# Selbstaktualisierende Tabelle in Homepage einfügen...



## Peybro (12. Oktober 2011)

Hallo,
ich bin neu hier und will schon seit längerer Zeit diese Tabelle in meine Startseite bei Firefox einfügen. 
Sie soll sich dann auch immer wenn sich etwas auf der Originalseite ändert selbstständig aktualisieren.
Ich arbeite haupsächlich mit HTML, aber weiß dass es wahrscheinlich besser mit PHP o.Ä. hinhaut!

Weiß jemand von euch wie das zu bewerkstelligen ist?

Danke auf jeden Fall schonma'


----------



## threadi (12. Oktober 2011)

Bau sie per iframe ein und lade den Inhalt des iframes per JavaScript regelmäßig neu. Stichwort: window.setTimeout().


----------



## Peybro (13. Oktober 2011)

threadi hat gesagt.:


> Bau sie per iframe ein und lade den Inhalt des iframes per JavaScript regelmäßig neu. Stichwort: window.setTimeout().



Vielen Dank,
ich habe noch nach iframes geschaut und es so auch hingekriegt.
Die Selbstaktualisierung mit Java nicht, aber die Tabelle wird sowieso nur ein paar mal täglich aktualisiert, sodass es mir auch einmal reicht...


----------



## Frezl (13. Oktober 2011)

Ich schätze mal, dass sich die Tabelle nicht jede Sekunde ändern wird, dementsprechend reicht es, wenn die Seite bei einem Seitenaufruf neu eingebunden wird. Genau das hast du schon mit nem iFrame --> Problem gelöst 

Wenn du jedoch deine Startseite niemals neu lädst (warumauchimmerdudastunsolltest), will ich dir ans Herz legen: JavaScript != Java. Nicht, dass du nach dem falschen Begriff googlest! ;-)

Grüße,
Frezl


----------

* Angezeigte Einträge
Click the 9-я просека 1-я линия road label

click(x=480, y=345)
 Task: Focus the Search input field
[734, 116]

--

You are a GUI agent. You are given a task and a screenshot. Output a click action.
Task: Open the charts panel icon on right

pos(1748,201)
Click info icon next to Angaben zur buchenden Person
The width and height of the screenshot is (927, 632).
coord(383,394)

* Arbeitsauftrag
Entnimm dem Forenthread zur selbstaktualisierenden Tabelle wortgetreu die Stelle, die mit „## Peybro (12.“ beginnt und bis einschließlich „zu bewerkstelligen ist?“ reicht.

* Lösung
## Peybro (12. Oktober 2011)

Hallo,
ich bin neu hier und will schon seit längerer Zeit diese Tabelle in meine Startseite bei Firefox einfügen. 
Sie soll sich dann auch immer wenn sich etwas auf der Originalseite ändert selbstständig aktualisieren.
Ich arbeite haupsächlich mit HTML, aber weiß dass es wahrscheinlich besser mit PHP o.Ä. hinhaut!

Weiß jemand von euch wie das zu bewerkstelligen ist?